The student will gain field experience (research cruise and observatory site visits) and analytical lab experience in ISO accredited labs (PML Air-Sea Exchange group: Time-of-Flight Mass Spectrometry, and UoP: Ion Chromatography and Inductively Coupled Plasma Mass Spectrometry). They will attend the annual UKCA training course, gain data interpretation skills (Python), and learn valuable academic, industrial and consultancy career skills (e.g. transferable writing and presentation skills, good laboratory practice, quality assurance and safety procedures).

Person specification

Suited for someone passionate about multidisciplinary environmental research and field work, with an aptitude for operating scientific instrumentation and degree-level qualifications in Environmental, Chemical, Marine or Atmospheric Sciences.

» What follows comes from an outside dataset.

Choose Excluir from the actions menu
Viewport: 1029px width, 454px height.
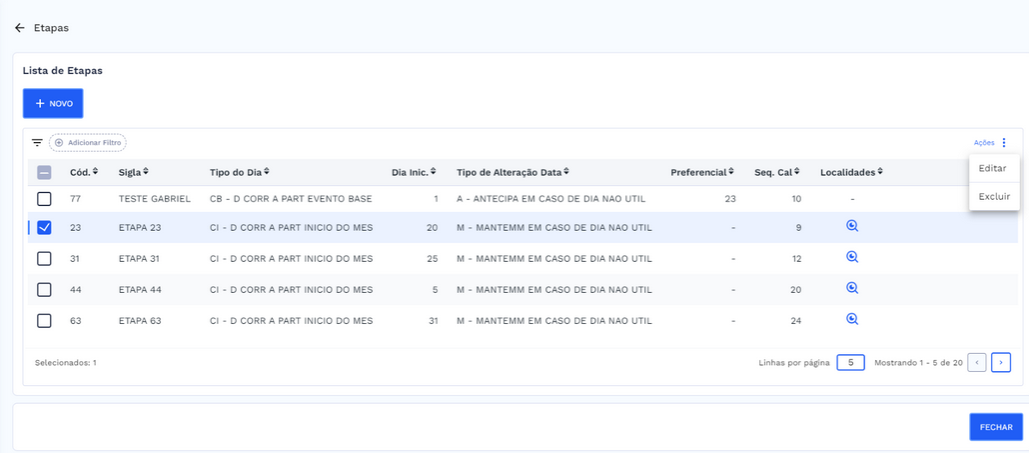(993, 196)
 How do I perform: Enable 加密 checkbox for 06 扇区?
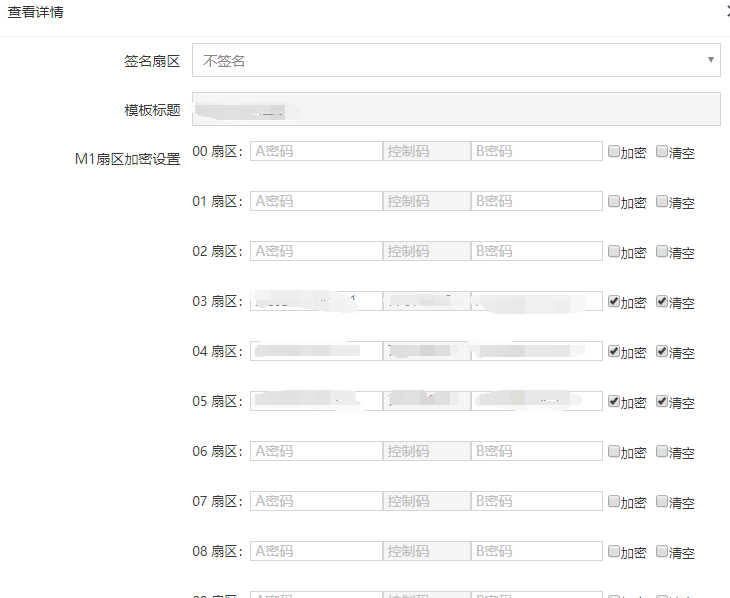pos(613,452)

Those with other numerate degrees (e.g. Physics, Engineering) are also encouraged to apply.

References

  • Yang et al. (2016). Attribution of atmospheric sulfur dioxide over the English Channel to dimethyl sulfide and changing ship emissions, Atmospheric Chemistry and Physics https://acp.copernicus.org/articles/16/4771/2016/
  • Veres et al. (2020). Global airborne sampling reveals a previously unobserved dimethyl sulfide oxidation mechanism in the marine atmosphere, Proceedings of the National Academy of Sciences https://www.pnas.org/doi/10.1073/pnas.1919344117
  • Baker et al. (2021). Changing atmospheric acidity as a modulator of nutrient deposition and ocean biogeochemistry, Science Advances https://advances.sciencemag.org/content/7/28/eabd8800
  • Hattori et al. (2021). Isotopic evidence for acidity-driven enhancement of sulfate formation after SO2 emission control, Science Advances https://advances.sciencemag.org/content/7/19/eabd4610
  • Yu et al. (2020). Characterizing the particle composition and cloud condensation nuclei from shipping emission in Western Europe. Env. Sci. & Tech. https://pubs.acs.org/doi/10.1021/acs.est.0c04039

Key Information

  • This project has been shortlisted for funding by the ARIES NERC DTP and will start on 1st October 2023. The closing date for applications is 23:59 on 11th January 2023.
  • Successful candidates who meet UKRI’s eligibility criteria will be awarded a NERC studentship, which covers fees, stipend (£17,668 p.a. for 2022/23) and research funding. International applicants are eligible for fully-funded ARIES studentships including fees. Please note however that ARIES funding does not cover additional costs associated with relocation to, and living in, the UK.
  • ARIES students benefit from bespoke graduate training and ARIES provides £2,500 to every student for access to external training, travel and conferences, on top of all Research Costs associated with the project. Excellent applicants from quantitative disciplines with limited experience in environmental sciences may be considered for an additional 3-month stipend to take advanced-level courses.
  • ARIES is committed to equality, diversity, widening participation and inclusion in all areas of its operation. We encourage enquiries and applications from all sections of the community regardless of gender, ethnicity, disability, age, sexual orientation and transgender status. Academic qualifications are considered alongside non-academic experience, and our recruitment process considers potential with the same weighting as past experience.
  • All ARIES studentships may be undertaken on a part-time or full-time basis, visa requirements notwithstanding
  • For further information, please contact the supervisor. To apply for this Studentship follow the instructions at the bottom of the page or click the 'apply now' link.
  • ARIES is required by our funders to collect Equality and Diversity Information from all of our applicants. The information you provide will be used solely for monitoring and statistical purposes; it will remain confidential, and will be stored on the UEA sharepoint server. Data will not be shared with those involved in making decisions on the award of Studentships, and will have no influence on the success of your application. It will only be shared outside of this group in an anonymised and aggregated form. You will be ask to complete the form by the University to which you apply.